(Entries taken from a collection)
============================================================
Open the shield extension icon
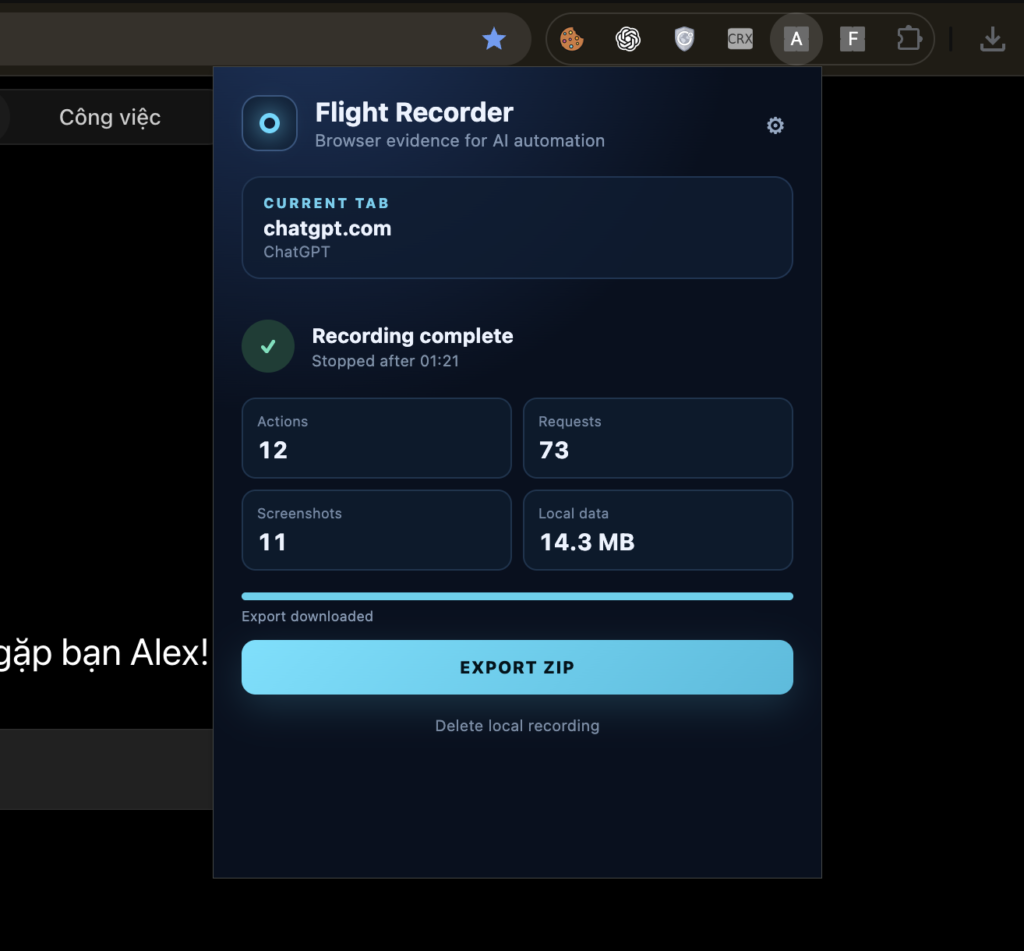 click(x=684, y=39)
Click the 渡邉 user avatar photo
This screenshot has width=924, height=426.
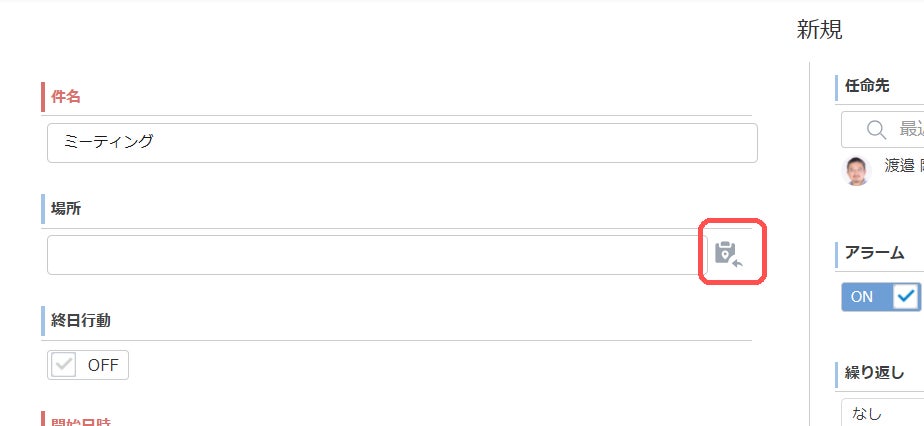(x=857, y=170)
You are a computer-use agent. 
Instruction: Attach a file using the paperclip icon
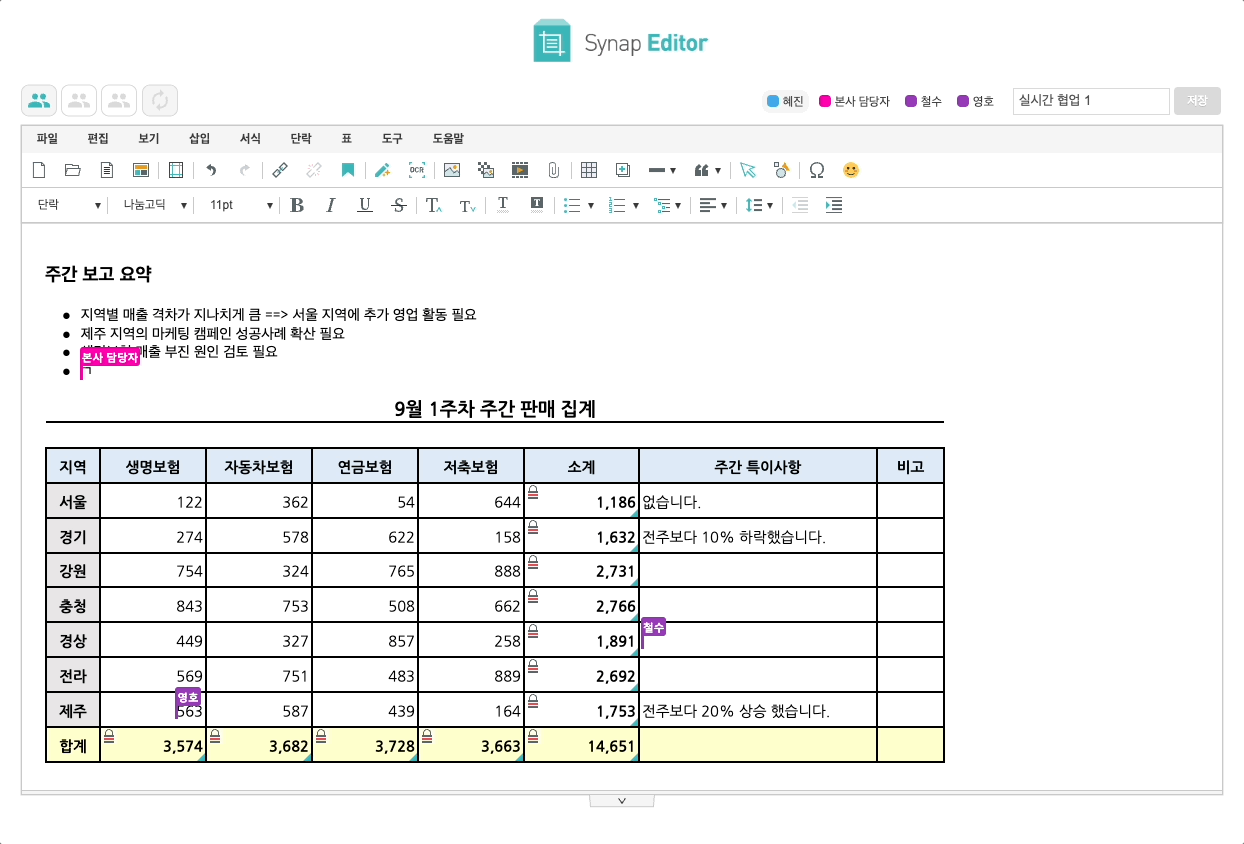(554, 170)
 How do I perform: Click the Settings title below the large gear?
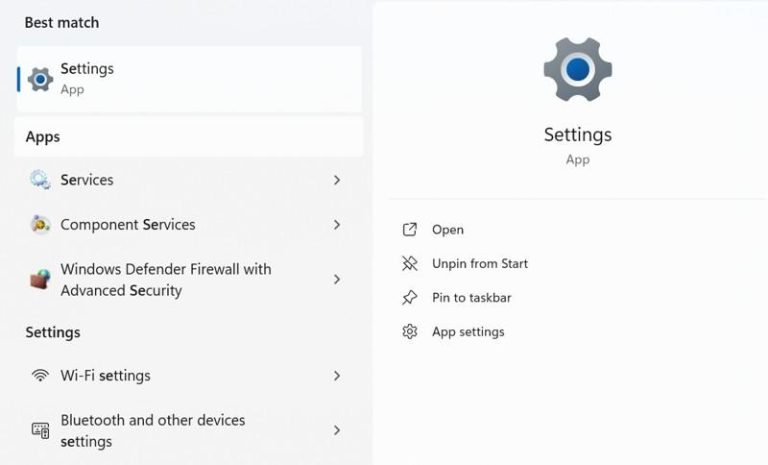pos(577,135)
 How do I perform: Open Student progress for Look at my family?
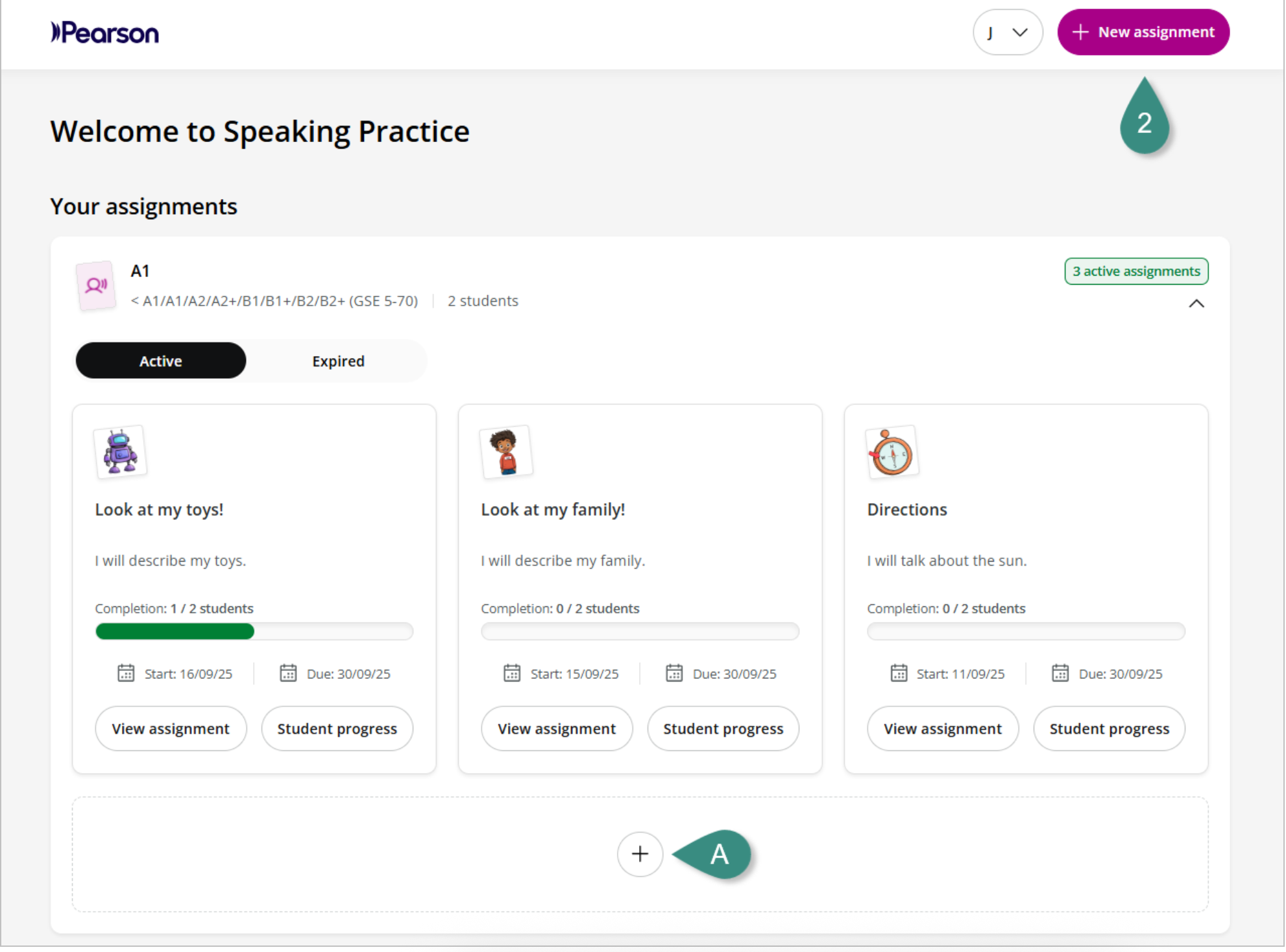[x=723, y=729]
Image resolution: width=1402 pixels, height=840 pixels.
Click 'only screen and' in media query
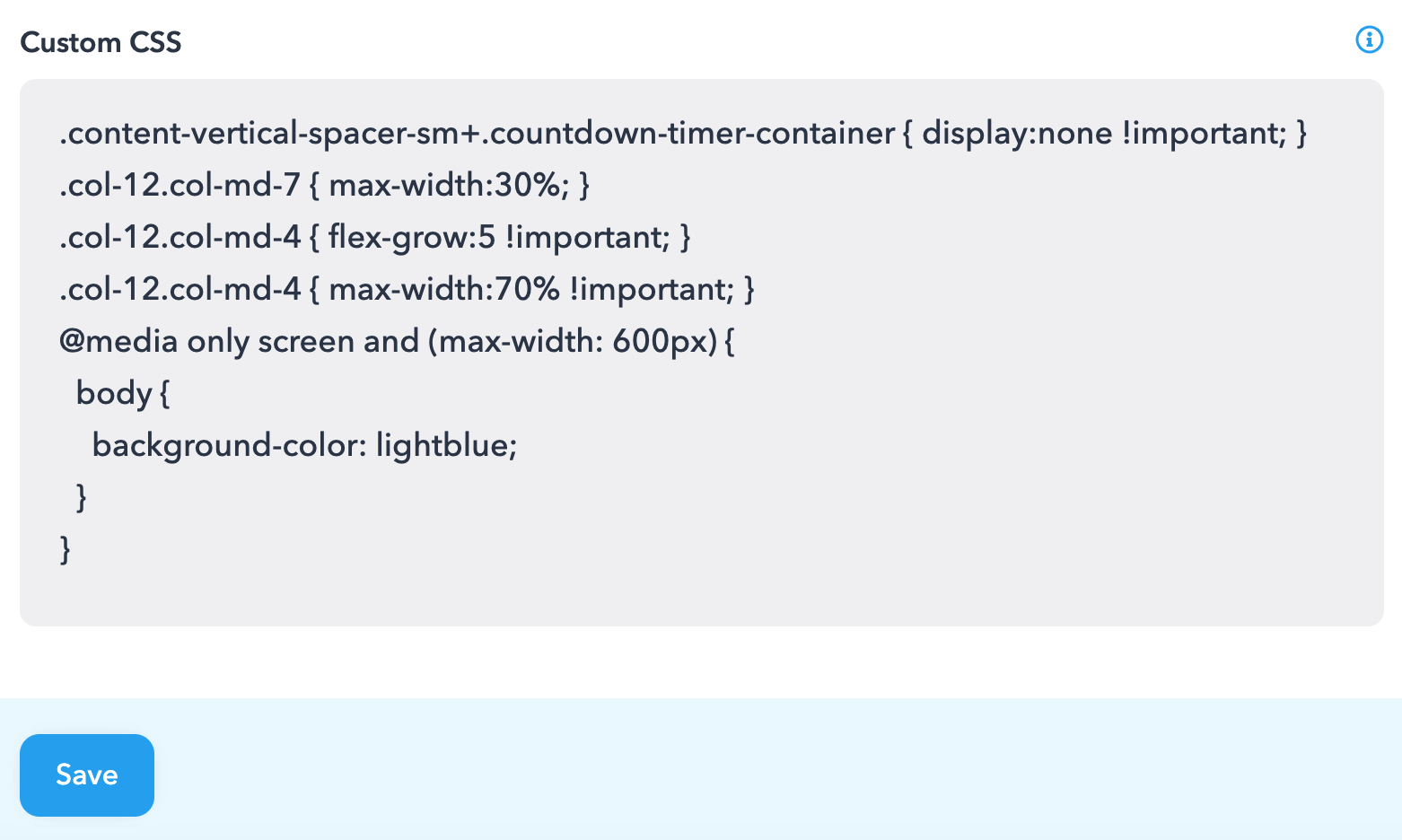point(302,341)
============================================================
▶ **Activity**: Should there be pictures in the data, leave them out and return the rest exactly.

▶ **Response area**:
Open the shield extension icon
 click(x=684, y=39)
Click the 渡邉 user avatar photo
This screenshot has width=924, height=426.
(x=857, y=170)
You are a computer-use agent. 
Instruction: Attach a file using the paperclip icon
(554, 170)
 How do I perform: Click the Settings title below the large gear?
pos(577,135)
 How do I perform: Open Student progress for Look at my family?
[x=723, y=729]
Image resolution: width=1402 pixels, height=840 pixels.
Click 'only screen and' in media query
point(302,341)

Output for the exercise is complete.